(Rows for locating described items)
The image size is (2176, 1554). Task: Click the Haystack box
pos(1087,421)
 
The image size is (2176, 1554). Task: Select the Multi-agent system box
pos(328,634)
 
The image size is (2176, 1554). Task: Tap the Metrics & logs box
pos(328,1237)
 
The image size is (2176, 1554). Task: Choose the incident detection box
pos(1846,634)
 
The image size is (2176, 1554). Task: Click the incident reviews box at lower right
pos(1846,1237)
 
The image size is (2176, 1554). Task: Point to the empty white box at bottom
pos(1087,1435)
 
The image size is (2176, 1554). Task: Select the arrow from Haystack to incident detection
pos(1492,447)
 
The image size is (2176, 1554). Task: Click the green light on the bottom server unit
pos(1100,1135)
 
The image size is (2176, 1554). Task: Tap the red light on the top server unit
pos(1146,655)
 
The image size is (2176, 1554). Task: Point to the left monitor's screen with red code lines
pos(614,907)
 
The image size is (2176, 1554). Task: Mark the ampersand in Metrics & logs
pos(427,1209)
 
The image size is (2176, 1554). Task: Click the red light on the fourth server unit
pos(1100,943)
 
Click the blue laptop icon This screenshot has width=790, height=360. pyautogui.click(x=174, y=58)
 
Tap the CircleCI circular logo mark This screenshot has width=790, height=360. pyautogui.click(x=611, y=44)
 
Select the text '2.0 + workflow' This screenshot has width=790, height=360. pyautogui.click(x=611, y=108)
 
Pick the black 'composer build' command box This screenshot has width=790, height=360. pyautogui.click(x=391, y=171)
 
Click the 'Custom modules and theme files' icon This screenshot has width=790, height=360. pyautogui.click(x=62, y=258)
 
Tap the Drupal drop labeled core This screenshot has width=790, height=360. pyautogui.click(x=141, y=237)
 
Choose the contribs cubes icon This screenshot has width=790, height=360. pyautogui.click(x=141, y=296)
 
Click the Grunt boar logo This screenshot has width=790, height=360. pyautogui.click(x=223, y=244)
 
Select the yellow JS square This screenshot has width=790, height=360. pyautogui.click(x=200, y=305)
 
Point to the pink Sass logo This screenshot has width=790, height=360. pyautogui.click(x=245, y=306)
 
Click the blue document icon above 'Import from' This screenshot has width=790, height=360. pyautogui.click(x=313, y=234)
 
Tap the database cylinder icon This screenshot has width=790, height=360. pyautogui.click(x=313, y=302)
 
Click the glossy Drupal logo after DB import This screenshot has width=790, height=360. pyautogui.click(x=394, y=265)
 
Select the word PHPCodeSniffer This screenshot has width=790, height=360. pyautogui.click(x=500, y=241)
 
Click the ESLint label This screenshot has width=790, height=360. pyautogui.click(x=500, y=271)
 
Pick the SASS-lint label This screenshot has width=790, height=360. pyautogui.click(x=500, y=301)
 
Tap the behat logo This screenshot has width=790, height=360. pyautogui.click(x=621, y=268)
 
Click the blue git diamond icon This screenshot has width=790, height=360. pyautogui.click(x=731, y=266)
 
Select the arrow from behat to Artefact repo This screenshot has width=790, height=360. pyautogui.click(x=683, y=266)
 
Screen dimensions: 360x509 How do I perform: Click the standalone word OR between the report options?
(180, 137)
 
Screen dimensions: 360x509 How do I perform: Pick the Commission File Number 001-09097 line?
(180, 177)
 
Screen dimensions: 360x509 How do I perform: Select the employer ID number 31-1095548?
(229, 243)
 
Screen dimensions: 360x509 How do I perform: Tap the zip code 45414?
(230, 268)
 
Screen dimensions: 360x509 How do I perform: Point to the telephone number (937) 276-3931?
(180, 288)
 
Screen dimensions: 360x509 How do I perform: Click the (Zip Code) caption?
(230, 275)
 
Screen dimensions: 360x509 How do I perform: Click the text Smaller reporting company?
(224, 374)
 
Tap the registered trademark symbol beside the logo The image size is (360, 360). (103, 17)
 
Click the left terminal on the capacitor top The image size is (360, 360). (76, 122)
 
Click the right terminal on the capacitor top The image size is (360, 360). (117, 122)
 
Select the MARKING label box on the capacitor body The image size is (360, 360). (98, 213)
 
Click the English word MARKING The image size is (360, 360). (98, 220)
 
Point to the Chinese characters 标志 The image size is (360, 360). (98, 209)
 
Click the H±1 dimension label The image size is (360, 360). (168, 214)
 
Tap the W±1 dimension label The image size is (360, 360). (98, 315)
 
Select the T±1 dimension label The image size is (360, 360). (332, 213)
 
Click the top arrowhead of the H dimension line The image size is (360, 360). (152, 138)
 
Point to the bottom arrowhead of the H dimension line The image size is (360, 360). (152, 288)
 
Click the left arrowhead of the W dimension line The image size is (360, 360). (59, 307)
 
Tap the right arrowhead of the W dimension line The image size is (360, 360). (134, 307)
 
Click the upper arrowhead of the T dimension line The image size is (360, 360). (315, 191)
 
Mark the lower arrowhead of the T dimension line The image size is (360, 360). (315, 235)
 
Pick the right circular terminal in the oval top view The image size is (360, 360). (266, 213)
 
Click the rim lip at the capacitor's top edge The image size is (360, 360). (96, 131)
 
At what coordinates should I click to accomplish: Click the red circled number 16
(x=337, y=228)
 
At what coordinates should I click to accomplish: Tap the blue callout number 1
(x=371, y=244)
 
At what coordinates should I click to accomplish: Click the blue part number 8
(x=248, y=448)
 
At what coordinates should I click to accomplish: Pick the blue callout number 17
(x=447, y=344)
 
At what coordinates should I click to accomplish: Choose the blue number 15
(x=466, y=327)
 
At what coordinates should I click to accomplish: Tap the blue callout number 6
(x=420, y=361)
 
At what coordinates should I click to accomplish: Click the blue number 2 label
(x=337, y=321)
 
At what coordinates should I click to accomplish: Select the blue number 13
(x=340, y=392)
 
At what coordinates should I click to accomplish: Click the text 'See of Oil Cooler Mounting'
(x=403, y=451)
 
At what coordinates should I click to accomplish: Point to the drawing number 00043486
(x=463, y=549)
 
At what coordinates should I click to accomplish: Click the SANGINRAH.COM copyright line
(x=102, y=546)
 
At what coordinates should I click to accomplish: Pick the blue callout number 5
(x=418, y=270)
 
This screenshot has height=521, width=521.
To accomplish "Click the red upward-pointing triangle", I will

▸ **What the exercise asks**: Could you reproduce every row above, character for character, with nothing left out or changed?

▸ **Full solution**:
The image size is (2176, 1554). Task: Click the Haystack box
pos(1087,421)
 
The image size is (2176, 1554). Task: Select the Multi-agent system box
pos(328,634)
 
The image size is (2176, 1554). Task: Tap the Metrics & logs box
pos(328,1237)
 
The image size is (2176, 1554). Task: Choose the incident detection box
pos(1846,634)
 
The image size is (2176, 1554). Task: Click the incident reviews box at lower right
pos(1846,1237)
 
The image size is (2176, 1554). Task: Point to the empty white box at bottom
pos(1087,1435)
 
The image size is (2176, 1554). Task: Select the arrow from Haystack to incident detection
pos(1492,447)
 
The image size is (2176, 1554). Task: Click the green light on the bottom server unit
pos(1100,1135)
 
The image size is (2176, 1554). Task: Tap the red light on the top server unit
pos(1146,655)
 
The image size is (2176, 1554). Task: Point to the left monitor's screen with red code lines
pos(614,907)
 
The image size is (2176, 1554). Task: Mark the ampersand in Metrics & logs
pos(427,1209)
 
The image size is (2176, 1554). Task: Click the red light on the fourth server unit
pos(1100,943)
 
Click the blue laptop icon This screenshot has width=790, height=360. pyautogui.click(x=174, y=58)
 
Tap the CircleCI circular logo mark This screenshot has width=790, height=360. pyautogui.click(x=611, y=44)
 
Select the text '2.0 + workflow' This screenshot has width=790, height=360. pyautogui.click(x=611, y=108)
 
Pick the black 'composer build' command box This screenshot has width=790, height=360. pyautogui.click(x=391, y=171)
 
Click the 'Custom modules and theme files' icon This screenshot has width=790, height=360. pyautogui.click(x=62, y=258)
 
Tap the Drupal drop labeled core This screenshot has width=790, height=360. pyautogui.click(x=141, y=237)
 
Choose the contribs cubes icon This screenshot has width=790, height=360. pyautogui.click(x=141, y=296)
 
Click the Grunt boar logo This screenshot has width=790, height=360. pyautogui.click(x=223, y=244)
 
Select the yellow JS square This screenshot has width=790, height=360. pyautogui.click(x=200, y=305)
 
Point to the pink Sass logo This screenshot has width=790, height=360. pyautogui.click(x=245, y=306)
 
Click the blue document icon above 'Import from' This screenshot has width=790, height=360. pyautogui.click(x=313, y=234)
 
Tap the database cylinder icon This screenshot has width=790, height=360. pyautogui.click(x=313, y=302)
 
Click the glossy Drupal logo after DB import This screenshot has width=790, height=360. pyautogui.click(x=394, y=265)
 
Select the word PHPCodeSniffer This screenshot has width=790, height=360. pyautogui.click(x=500, y=241)
 
Click the ESLint label This screenshot has width=790, height=360. pyautogui.click(x=500, y=271)
 
Pick the SASS-lint label This screenshot has width=790, height=360. pyautogui.click(x=500, y=301)
 
Tap the behat logo This screenshot has width=790, height=360. pyautogui.click(x=621, y=268)
 
Click the blue git diamond icon This screenshot has width=790, height=360. pyautogui.click(x=731, y=266)
 
Select the arrow from behat to Artefact repo This screenshot has width=790, height=360. pyautogui.click(x=683, y=266)
 
Screen dimensions: 360x509 How do I perform: Click the standalone word OR between the report options?
(180, 137)
 
Screen dimensions: 360x509 How do I perform: Pick the Commission File Number 001-09097 line?
(180, 177)
 
Screen dimensions: 360x509 How do I perform: Select the employer ID number 31-1095548?
(229, 243)
 
Screen dimensions: 360x509 How do I perform: Tap the zip code 45414?
(230, 268)
 
Screen dimensions: 360x509 How do I perform: Point to the telephone number (937) 276-3931?
(180, 288)
 
Screen dimensions: 360x509 How do I perform: Click the (Zip Code) caption?
(230, 275)
 
Screen dimensions: 360x509 How do I perform: Click the text Smaller reporting company?
(224, 374)
 
Tap the registered trademark symbol beside the logo The image size is (360, 360). (103, 17)
 
Click the left terminal on the capacitor top The image size is (360, 360). (76, 122)
 
Click the right terminal on the capacitor top The image size is (360, 360). (117, 122)
 
Select the MARKING label box on the capacitor body The image size is (360, 360). (98, 213)
 
Click the English word MARKING The image size is (360, 360). (98, 220)
 
Point to the Chinese characters 标志 The image size is (360, 360). (98, 209)
 
Click the H±1 dimension label The image size is (360, 360). (168, 214)
 
Tap the W±1 dimension label The image size is (360, 360). (98, 315)
 
Select the T±1 dimension label The image size is (360, 360). (332, 213)
 
Click the top arrowhead of the H dimension line The image size is (360, 360). (152, 138)
 
Point to the bottom arrowhead of the H dimension line The image size is (360, 360). (152, 288)
 
Click the left arrowhead of the W dimension line The image size is (360, 360). (59, 307)
 
Tap the right arrowhead of the W dimension line The image size is (360, 360). (134, 307)
 
Click the upper arrowhead of the T dimension line The image size is (360, 360). (315, 191)
 
Mark the lower arrowhead of the T dimension line The image size is (360, 360). (315, 235)
 
Pick the right circular terminal in the oval top view The image size is (360, 360). (266, 213)
 
Click the rim lip at the capacitor's top edge The image size is (360, 360). (96, 131)
 
At what coordinates should I click to accomplish: Click the red circled number 16
(x=337, y=228)
 
At what coordinates should I click to accomplish: Tap the blue callout number 1
(x=371, y=244)
 
At what coordinates should I click to accomplish: Click the blue part number 8
(x=248, y=448)
 
At what coordinates should I click to accomplish: Pick the blue callout number 17
(x=447, y=344)
 
At what coordinates should I click to accomplish: Choose the blue number 15
(x=466, y=327)
 
At what coordinates should I click to accomplish: Tap the blue callout number 6
(x=420, y=361)
 
At what coordinates should I click to accomplish: Click the blue number 2 label
(x=337, y=321)
 
At what coordinates should I click to accomplish: Select the blue number 13
(x=340, y=392)
 
At what coordinates should I click to accomplish: Click the text 'See of Oil Cooler Mounting'
(x=403, y=451)
 
At what coordinates should I click to accomplish: Point to the drawing number 00043486
(x=463, y=549)
 
At what coordinates should I click to accomplish: Click the SANGINRAH.COM copyright line
(x=102, y=546)
 
At what coordinates should I click to accomplish: Pick the blue callout number 5
(x=418, y=270)
 
This screenshot has height=521, width=521.
To accomplish "Click the red upward-pointing triangle", I will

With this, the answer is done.